As a teen, Hercules is strong, arrogant and aggressive. If you have been alive during his lifetime, would you have wanted him as a friend, or would you have kept your distance? Why or why not?
Hercules was famous, and lived a very public life. In today’s world, social networking permits everyone to live a public life, famous or not. What damage he did to people, Hercules did in person. How is that different from doing damage to others anonymously over social networks?
The process is designed to “heat up and cool off” peer discussions about issues of identity and belonging, group bullying, class and race discrimination, honesty versus dishonesty, snap judgments, love and abuse, powerlessness, male and female roles, absent parents, cheating, gay and straight, unfairness and injustice, and other issues that trouble kids. These Interpretive Questions heat up the conversation, and the Content Questions, administered at the discretion of the adult facilitator, are there to redirect and cool it down. This reflective process, as well as the story itself, takes time to experience and digest and no immediate, testable results are either expected or encouraged. Just facilitated discussions among the kids. In other words, it gets them thinking. The rest is up to their innate humanity, informed by the opinions of their peers. That and Hercules’ tragic example.
As an aside, the child psychiatrist also cautioned that by eliciting answers to some of the Interpretive Questions the process might well cause emotional crises in certain unstable students, and to be cautious about that. In the User’s Guide is a section titled, “If Counseling is Necessary.”
Beta learning materials for Young Hercules: The Legendary Bully, A Program for Learning Empathy are now available online at no cost for testing and review by parents, educators, corrections officials, counselors and clergy, and for further examination by anti-bullying experts. They include the User’s Guide, over 100 Questions and a complete Audio Script of the Hercules story. Test facilitators are invited to develop evaluation tools and to suggest improvements to the program. The 100-minute Audio is available at minimal cost, either as 2 CD’s or a download. Visit www.oddsbodkin.net.

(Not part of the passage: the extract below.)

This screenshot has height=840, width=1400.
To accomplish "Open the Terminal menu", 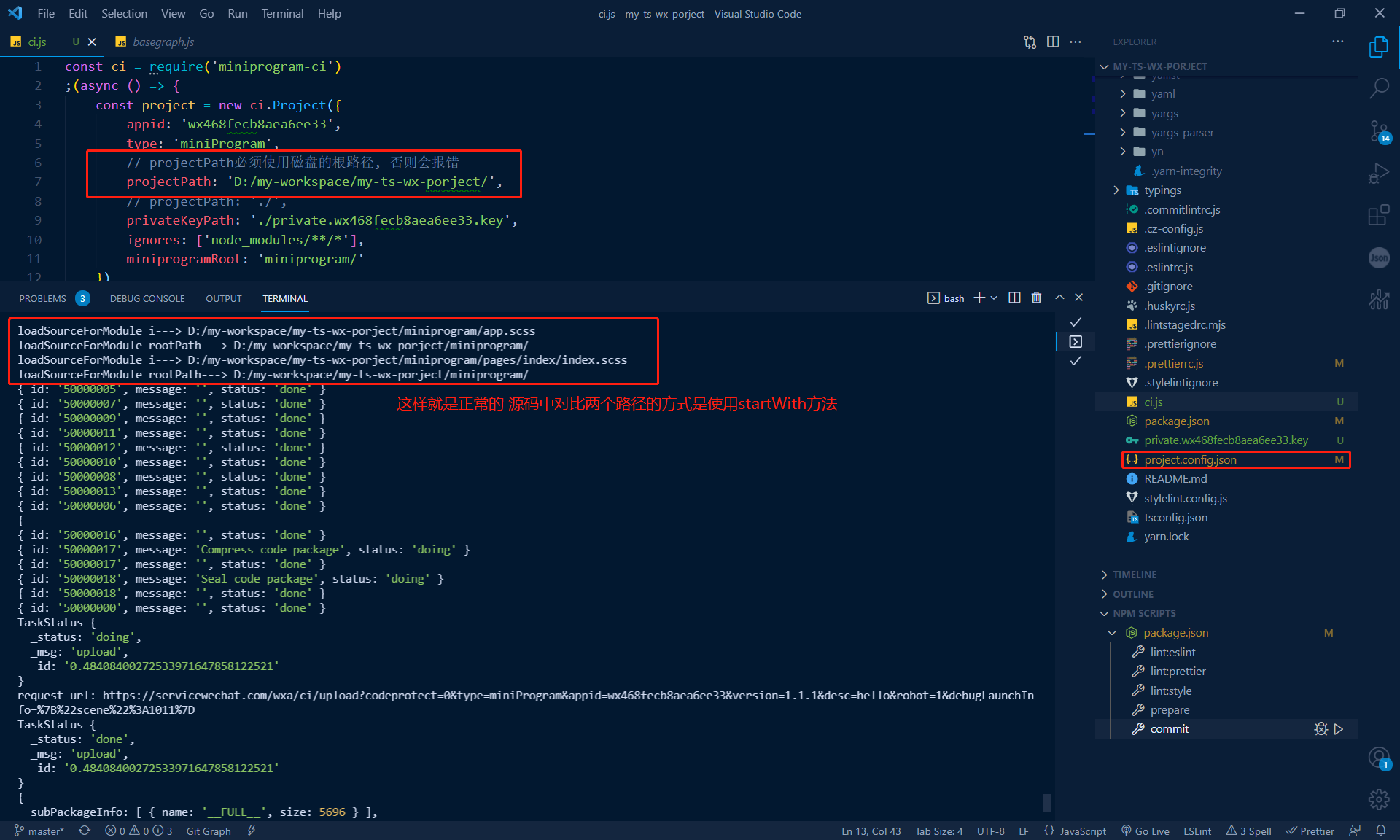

Initial endorsements for the program include, notably, the following from Susan Swearer, Ph.D., Professor of School Psychology and Licensed Psychologist at the University of Nebraska-Lincoln, affiliated with the Bullying Research Network and Target Bullying Research Lab, and a respected anti-bullying expert:
“Young Hercules: The Legendary Bully,” told by master storyteller and musician, Odds Bodkin, provides middle and high school teachers and students with a unique approach to discussing issues of bullying, power, misunderstanding, and the complexity of relationships. Through their immersion in Hercules’ tale and the follow-up discussion questions, students can learn alternative ways of interacting with one another and can experience first-hand a life-changing tale.”
It is difficult to expect bullies to change or for kids who are basically kind to stay that way unless someone gives them a chance to imagine what happens to a bullying hero who, just possibly, isn’t a hero at all.